- **Source extract**
•••
Prophecies within the Bible, such as those in Isaiah, written centuries before Jesus' earthly ministry, have been substantiated by discoveries like the Dead Sea Scrolls. These ancient manuscripts predate Jesus and align closely with the text we have today, suggesting a divine narrative at play. The central claim of Christianity, the Gospel, is that God created humans with dignity and worth, but humanity sinned against God. Jesus, both God and man, lived a perfect life, died, and was resurrected to offer eternal life to those who follow him. This exclusive claim is rooted in the Old Testament, delivered in the Gospels, and explained throughout the rest of the Bible.
The Bible is also a story of God's complex love, which includes wrath against enemies, power over obstacles, and divine knowledge to prepare and guide individuals through life. This love is not defined by contemporary standards but by God's superior understanding. The Bible presents a loving story, sometimes through descriptions of a broken people that God works with, rather than prescribing a sinless world.
•••
- **Provided entries**
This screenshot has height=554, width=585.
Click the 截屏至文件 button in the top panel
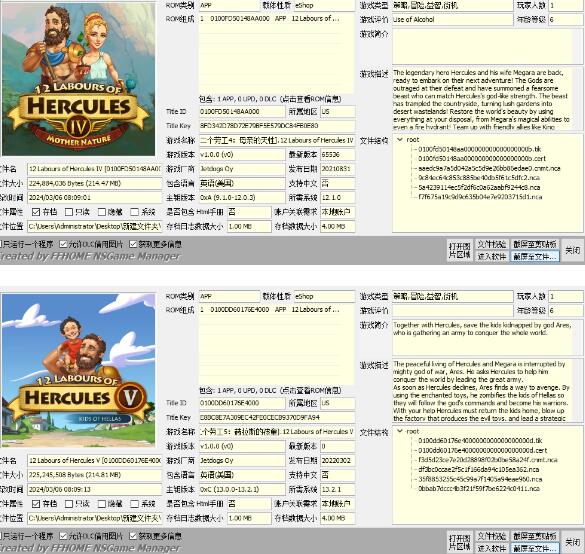coord(535,256)
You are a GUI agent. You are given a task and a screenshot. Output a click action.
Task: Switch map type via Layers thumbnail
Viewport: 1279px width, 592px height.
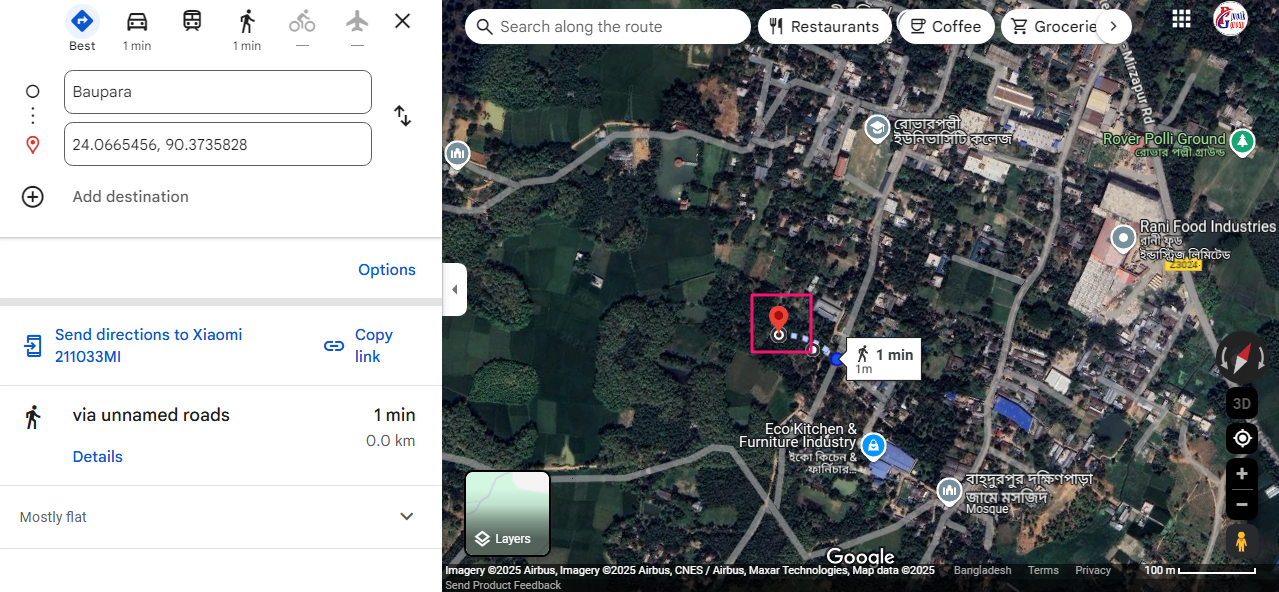coord(507,514)
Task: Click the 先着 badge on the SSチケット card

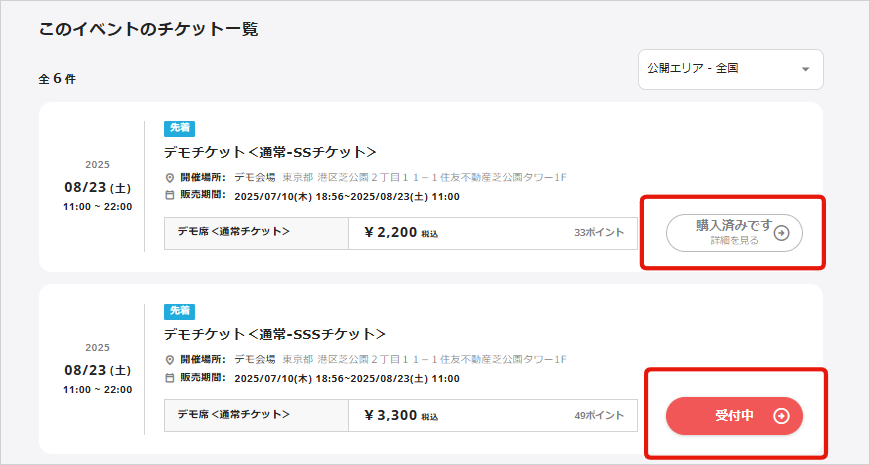Action: [179, 129]
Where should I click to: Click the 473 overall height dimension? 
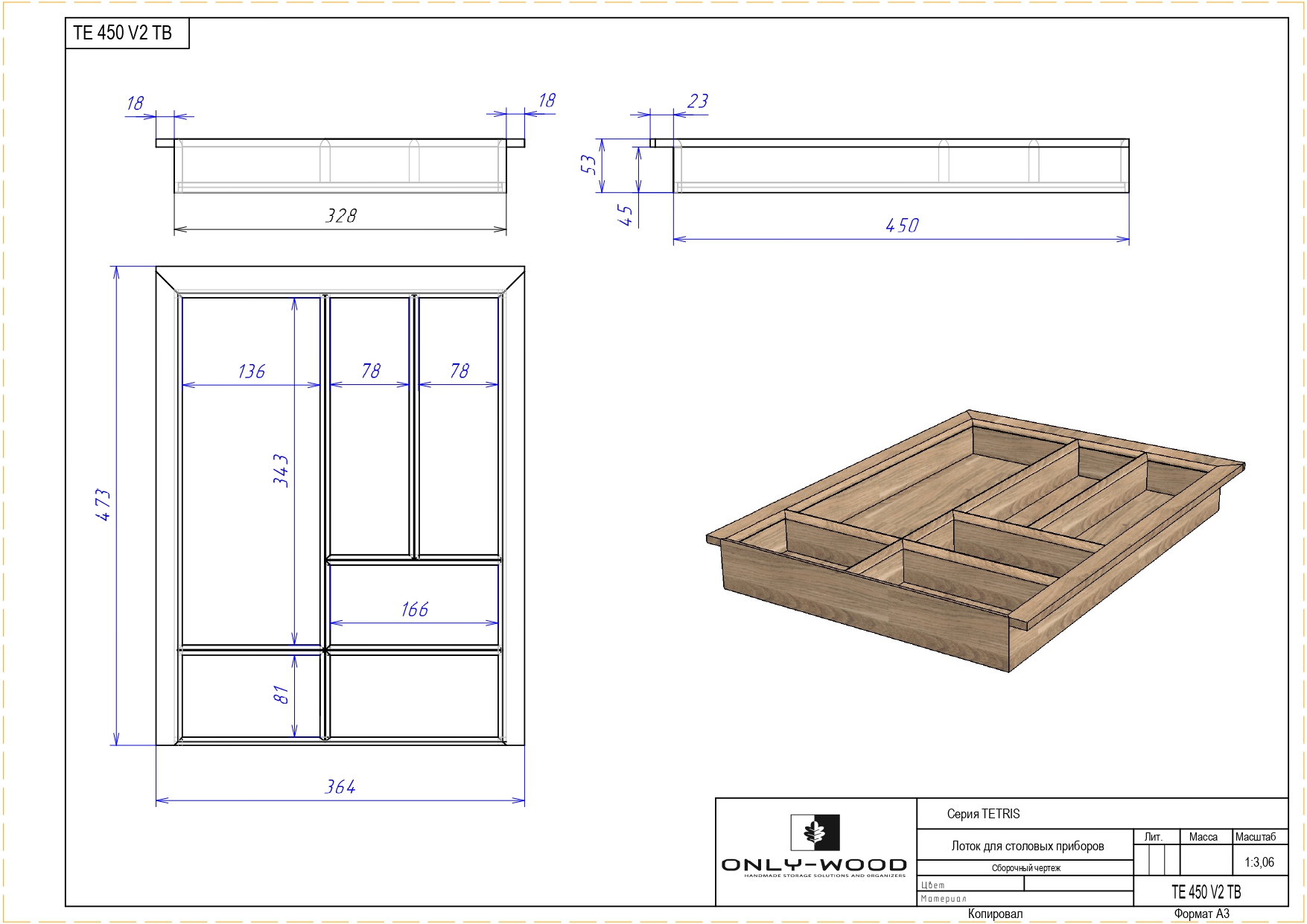pos(103,505)
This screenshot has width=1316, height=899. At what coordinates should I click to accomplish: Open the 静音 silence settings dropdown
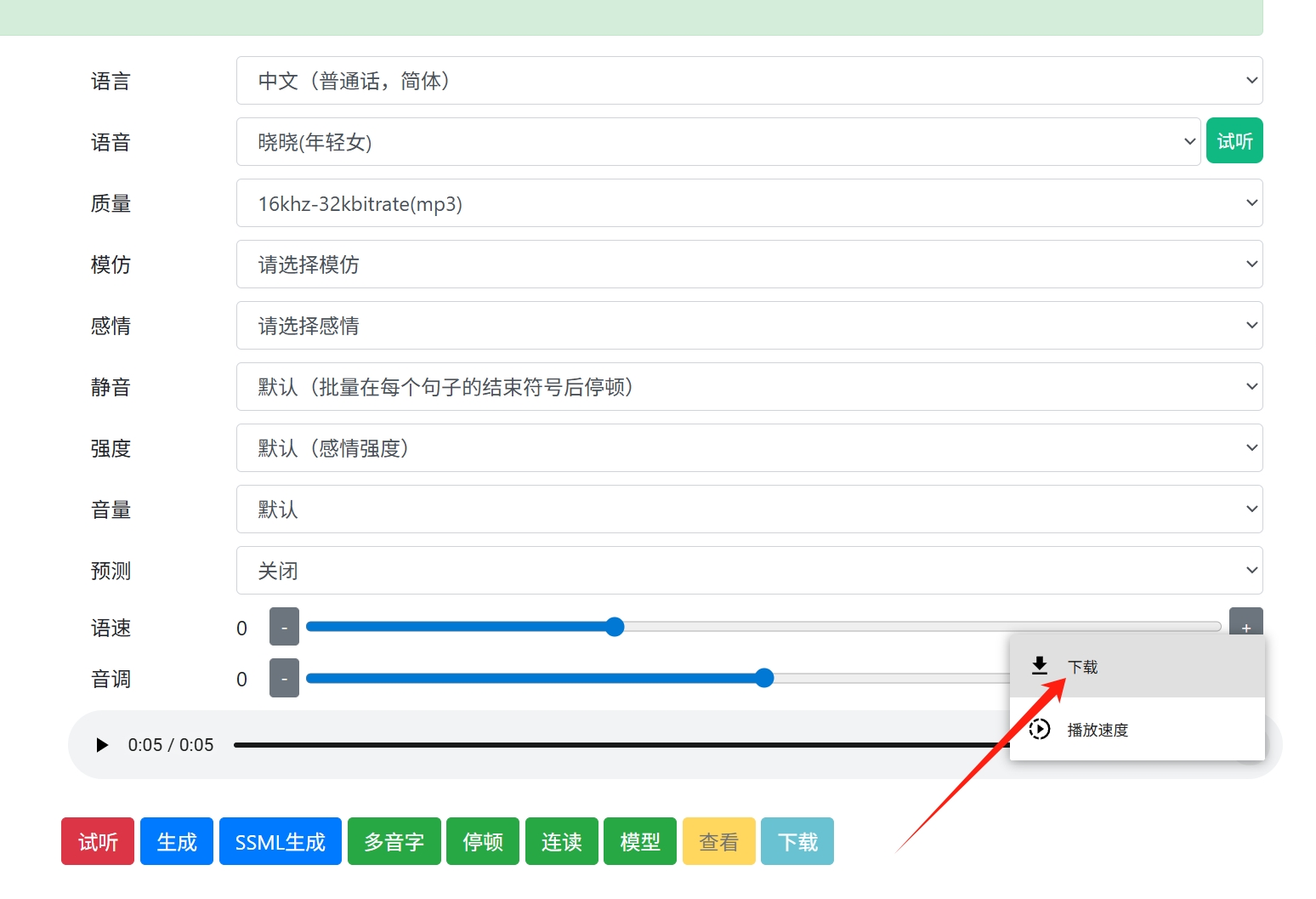tap(748, 386)
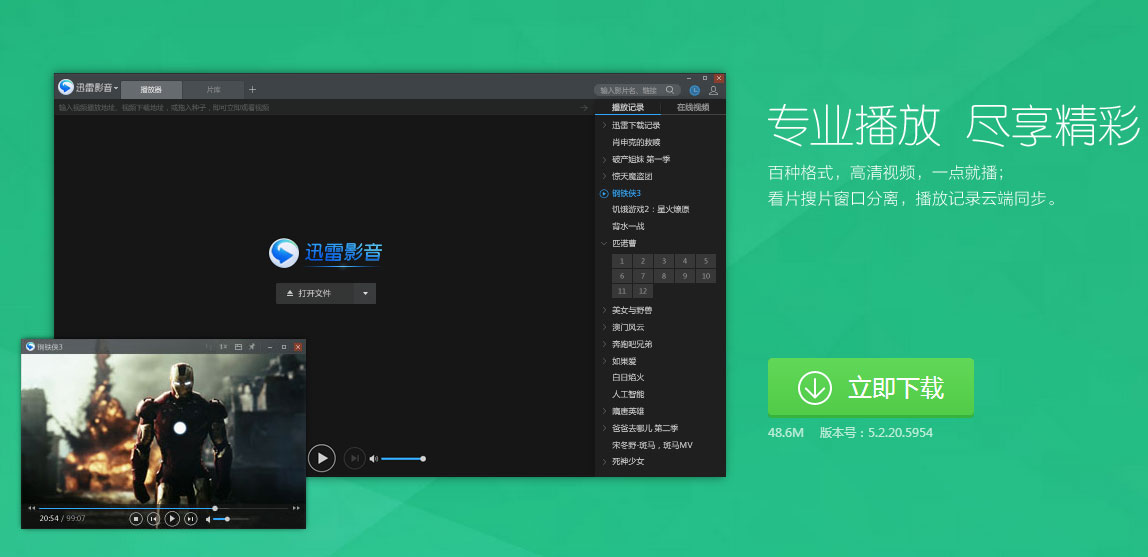
Task: Click the stop button in mini player
Action: coord(136,518)
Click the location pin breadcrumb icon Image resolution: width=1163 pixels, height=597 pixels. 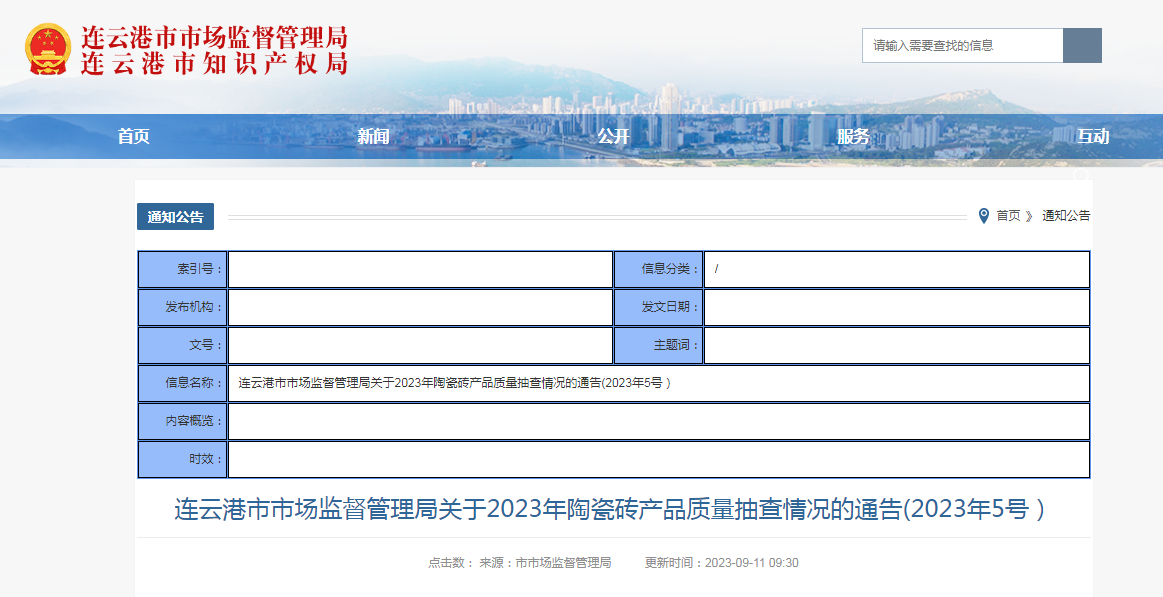984,215
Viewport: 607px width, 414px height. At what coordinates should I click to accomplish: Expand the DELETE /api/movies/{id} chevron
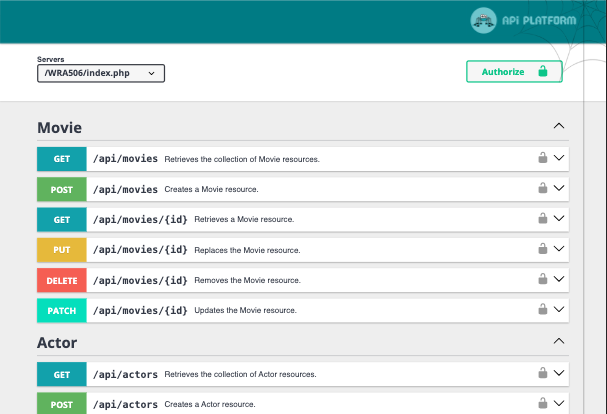(x=559, y=280)
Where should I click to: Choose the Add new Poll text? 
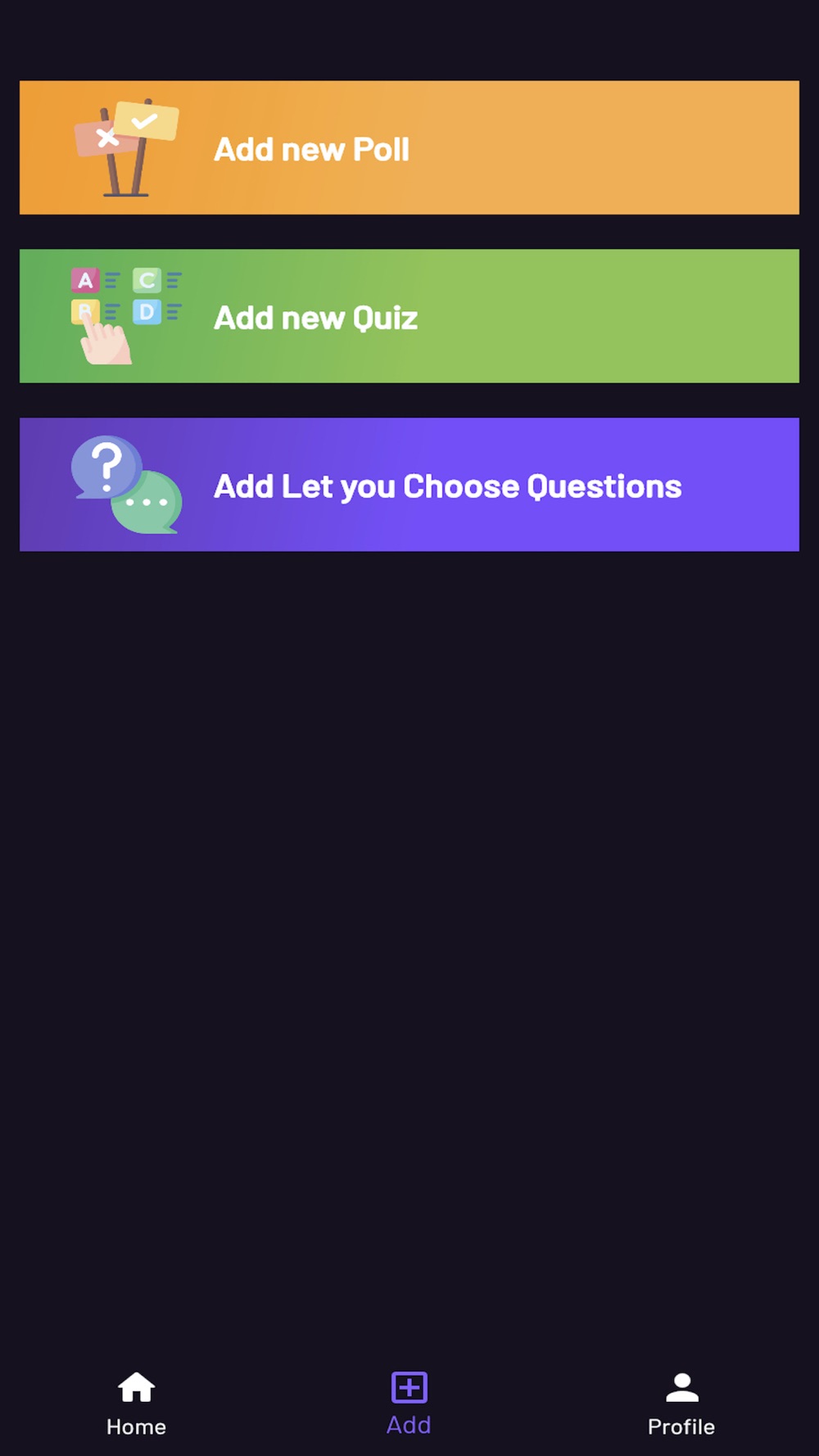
•••
- **Work to complete**
1/ Reproduce the records from their first line up to and including the line with "Action: [179, 129]", leaving out the pictures.
2/ Carry on the text about the Bible and the Gospel from the point where it stops.
The records are unrelated to the text.

- **Task responses**
1/
This screenshot has height=554, width=585.
Click the 截屏至文件 button in the top panel
coord(535,256)
You are a GUI agent. You are given a task and a screenshot. Output a click action.
Task: Switch map type via Layers thumbnail
Viewport: 1279px width, 592px height.
coord(507,514)
Task: Click the 先着 badge on the SSチケット card

Action: [179, 129]

2/
Another myth addressed is the notion that the Bible is a scientific textbook to be taken exclusively literally. The Bible was never intended to serve as such and should be examined within its literary genres. The Bible contains various genres, including Jewish law, historic narrative, poetry, wisdom literature, prophecy, gospel accounts, and letters, each requiring a different approach to study. Understanding the Bible's genres helps avoid misinterpretation and allows for a richer comprehension of its message.
The Bible's reliability is further emphasized by the personal testimony of an individual with severe dyslexia who struggles with reading but finds clarity when reading the Bible. This experience aligns with the Bible's description of itself as living and active, discerning the thoughts and intentions of the heart. The Bible is presented as a source of truth and guidance, regardless of one's belief in its divine origin.
The Bible's transformative power is available to all, and individuals are encouraged to read it, such as starting with the Book of John, to discover its message for themselves. Resources like "How Not to Read the Bible" by Dan Kimball are recommended for skeptics or those returning to faith, providing a deeper understanding of the Bible's context and addressing common misconceptions.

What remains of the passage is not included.